The Government Accountability Office (GAO) July 6 issued a report on the 340B Drug Pricing Program. The report analyzes hospitals’ participation in the program by comparing 340B hospitals with non-340B hospitals in terms of financial and other characteristics, and examining how Medicare Part B drug spending at 340B hospitals compares to spending at non-340B hospitals.
GAO found that 340B disproportionate share hospitals (DSH) were generally larger and more likely to be major teaching hospitals compared with non-340B hospitals. The report also finds that in comparison to non-340B hospitals, 340B DSH hospitals generally provided more charity care and uncompensated care.

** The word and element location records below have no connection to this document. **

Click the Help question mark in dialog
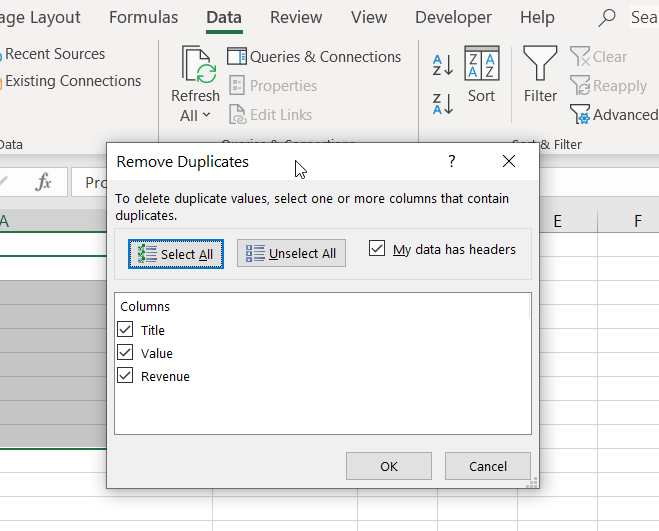This screenshot has width=659, height=531. click(451, 161)
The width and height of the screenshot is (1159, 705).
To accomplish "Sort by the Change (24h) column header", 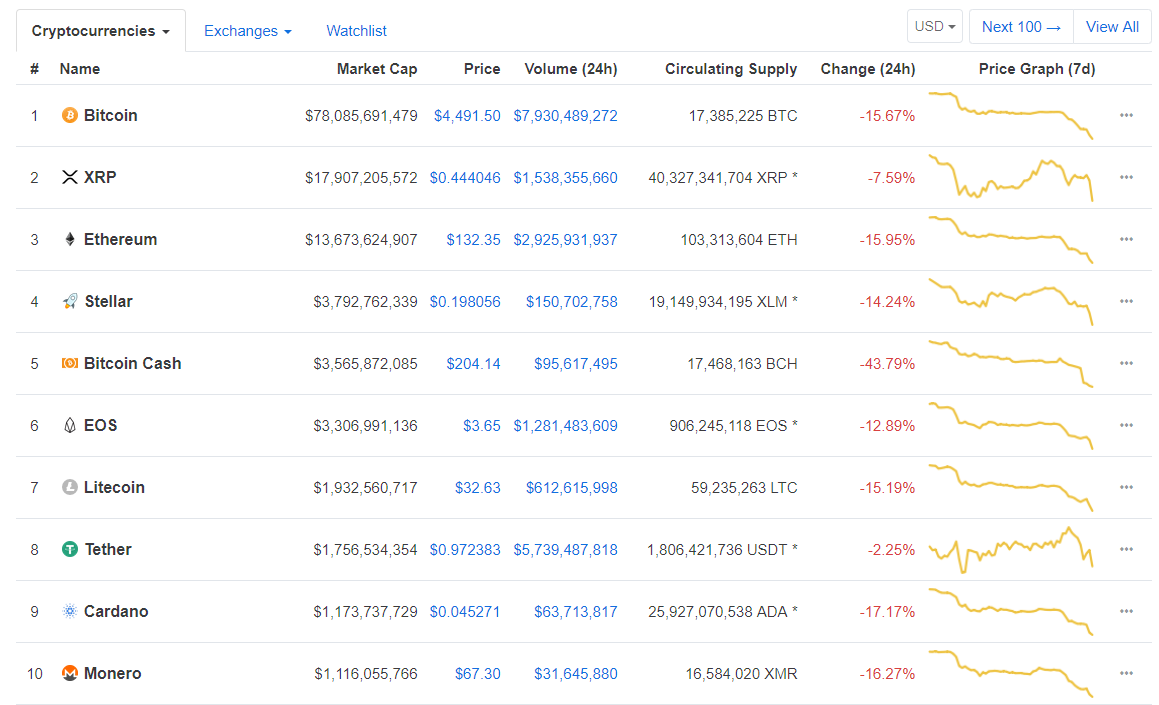I will pos(867,69).
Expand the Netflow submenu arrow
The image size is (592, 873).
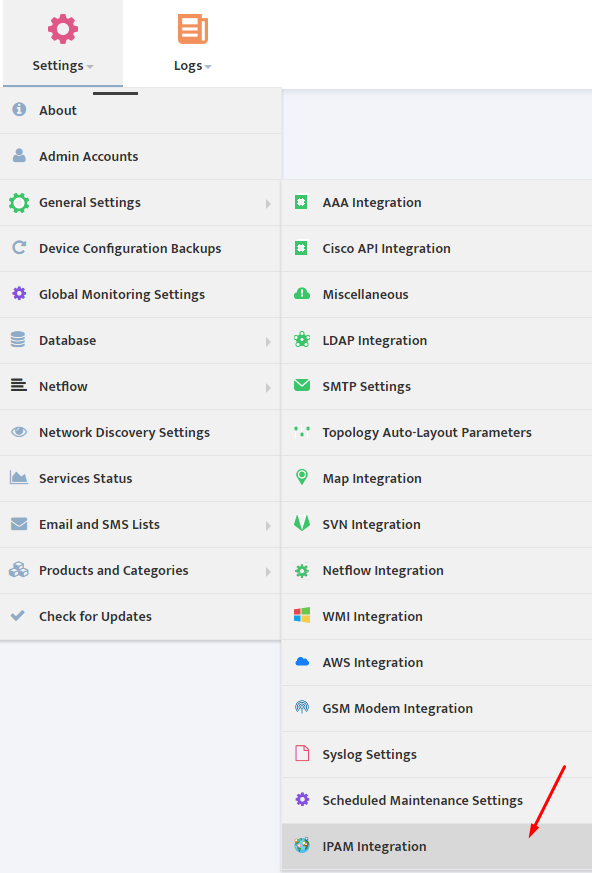(268, 388)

Additionally, the report finds that compared with non-340B hospitals, 340B DSH hospitals had lower overall financial margins. According to GAO, “The lower total facility margins among 340B DSH hospitals could be attributable, in part, to the tendency for 340B DSH hospitals to provide a larger amount of charity care and uncompensated care…compared with non-340B hospitals.”
However, the report concludes that per beneficiary Medicare Part B drug spending, including oncology drug spending, was substantially higher at 340B DSH hospitals than non-340B hospitals, speculating that it may reflect a financial incentive for 340B hospitals to prescribe more drugs or more expensive drugs to Medicare beneficiaries.

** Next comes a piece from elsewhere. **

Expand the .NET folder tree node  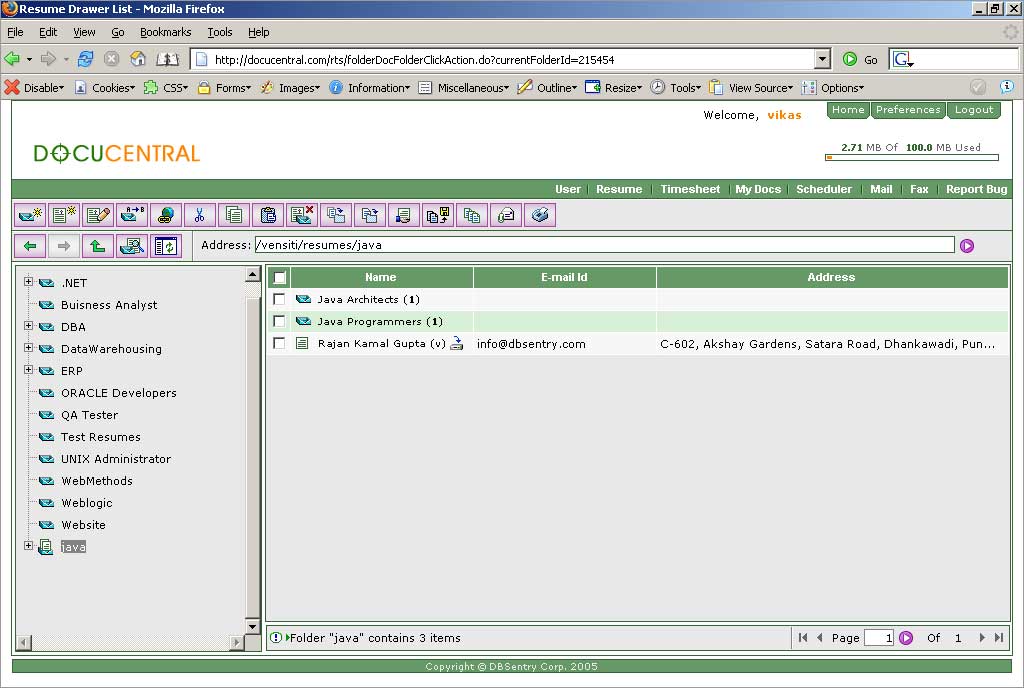[29, 282]
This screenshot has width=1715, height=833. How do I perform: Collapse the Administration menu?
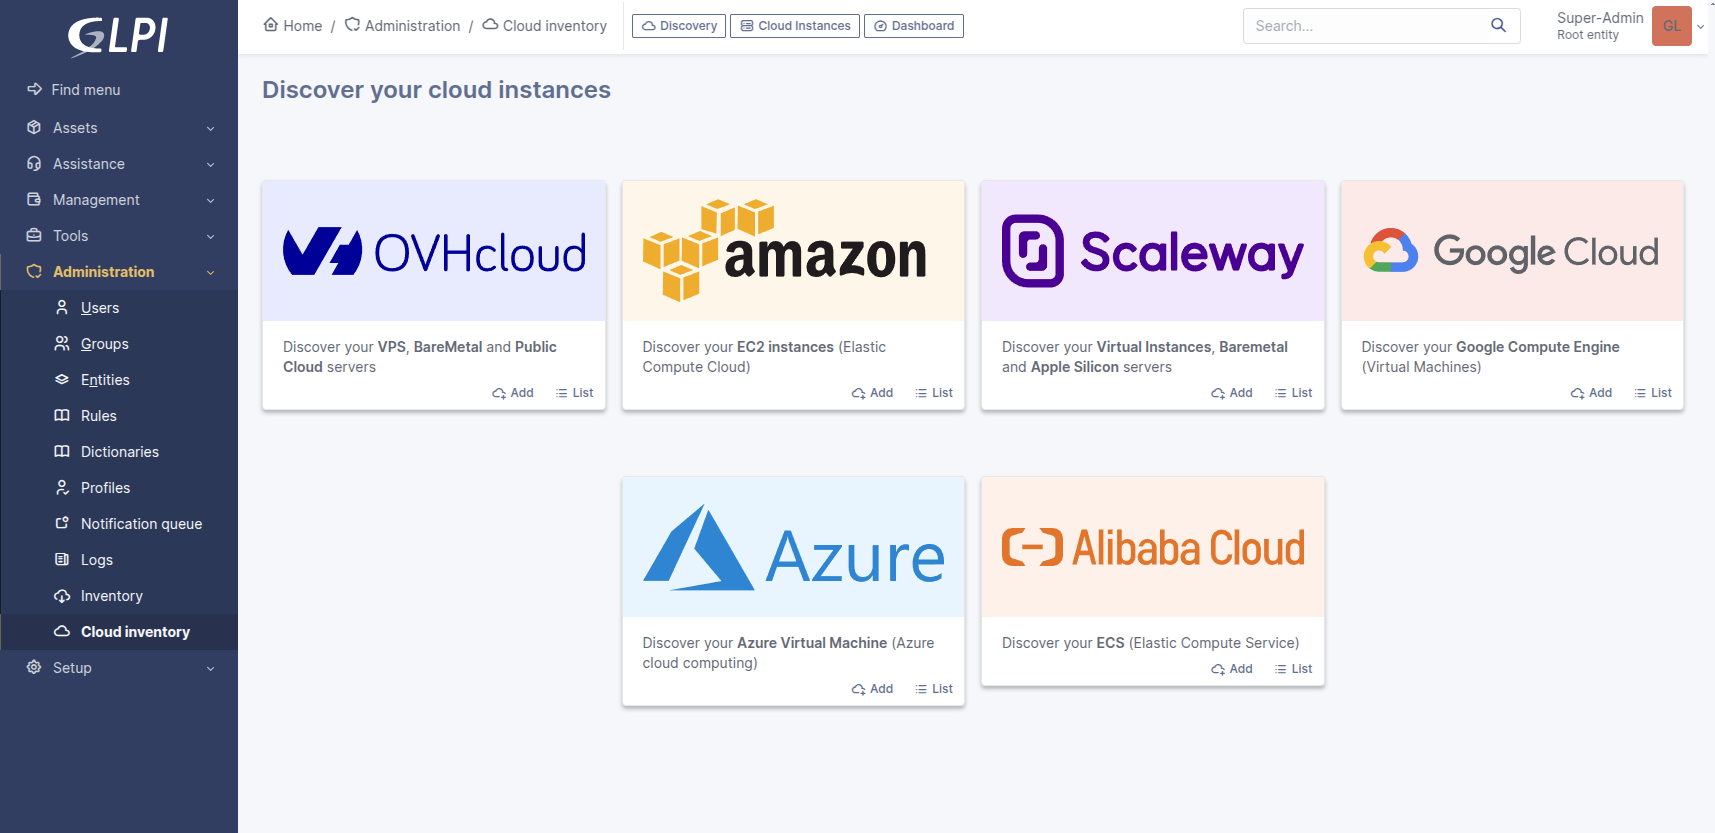[119, 272]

In its written comments, the Department of Health and Human Services (HHS) expressed concern that the GAO’s conclusion is not supported by the report’s methodology. HHS pointed out that GAO did not examine any patient differences in terms of outcomes or quality and argued “that higher volume of physician-administered drugs can lead to better clinical outcomes.”
HHS also questioned GAO’s assertion that differences in patient health status were unlikely to explain the differences in Part B drug spending. The report characterizes the higher average risk score at 340B hospitals as “generally similar” to the lower scores at non-340B hospitals, while HHS indicates these differences “could represent a meaningful difference in the health status of beneficiaries.” The department argued that “further analysis of the differences in spending by risk score seems warranted.”

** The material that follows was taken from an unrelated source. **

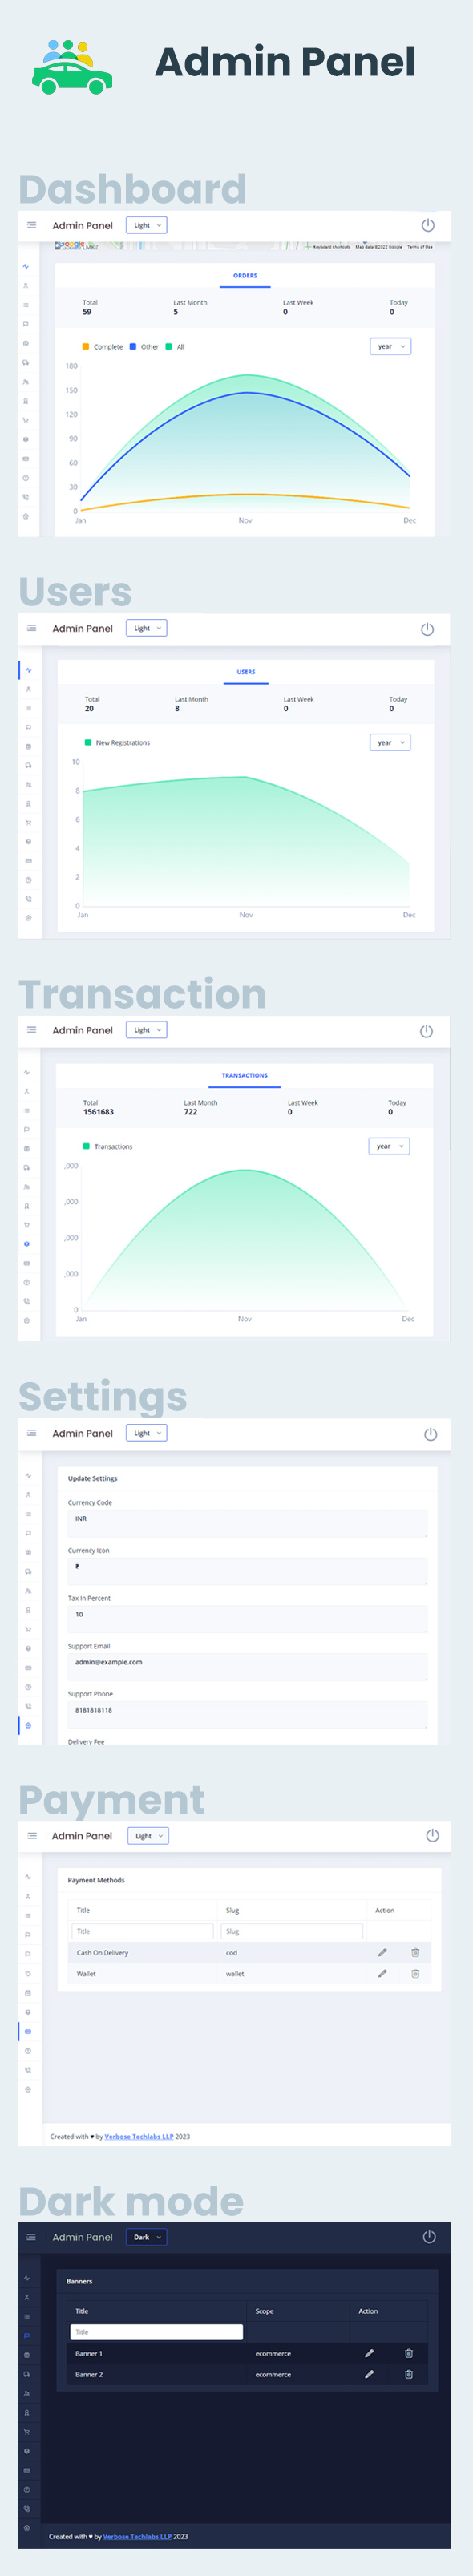The image size is (473, 2576).
Task: Click the power icon in Dark mode header
Action: tap(429, 2237)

The report was requested by Senate Finance Committee Chair Orrin Hatch (R-Utah), Senate Health, Education, Labor, and Pensions Committee Chair Lamar Alexander (R-Tenn.), Senate Judiciary Committee Chair Chuck Grassley (R-Iowa), House Energy and Commerce Health Subcommittee Chair Joe Pitts (R-Pa.), and Senator Mike Enzi (R-Wyo.).
The Medicare Payment Advisory Commission (MedPAC) also recently released a report on the 340B program [see Washington Highlights, May 29].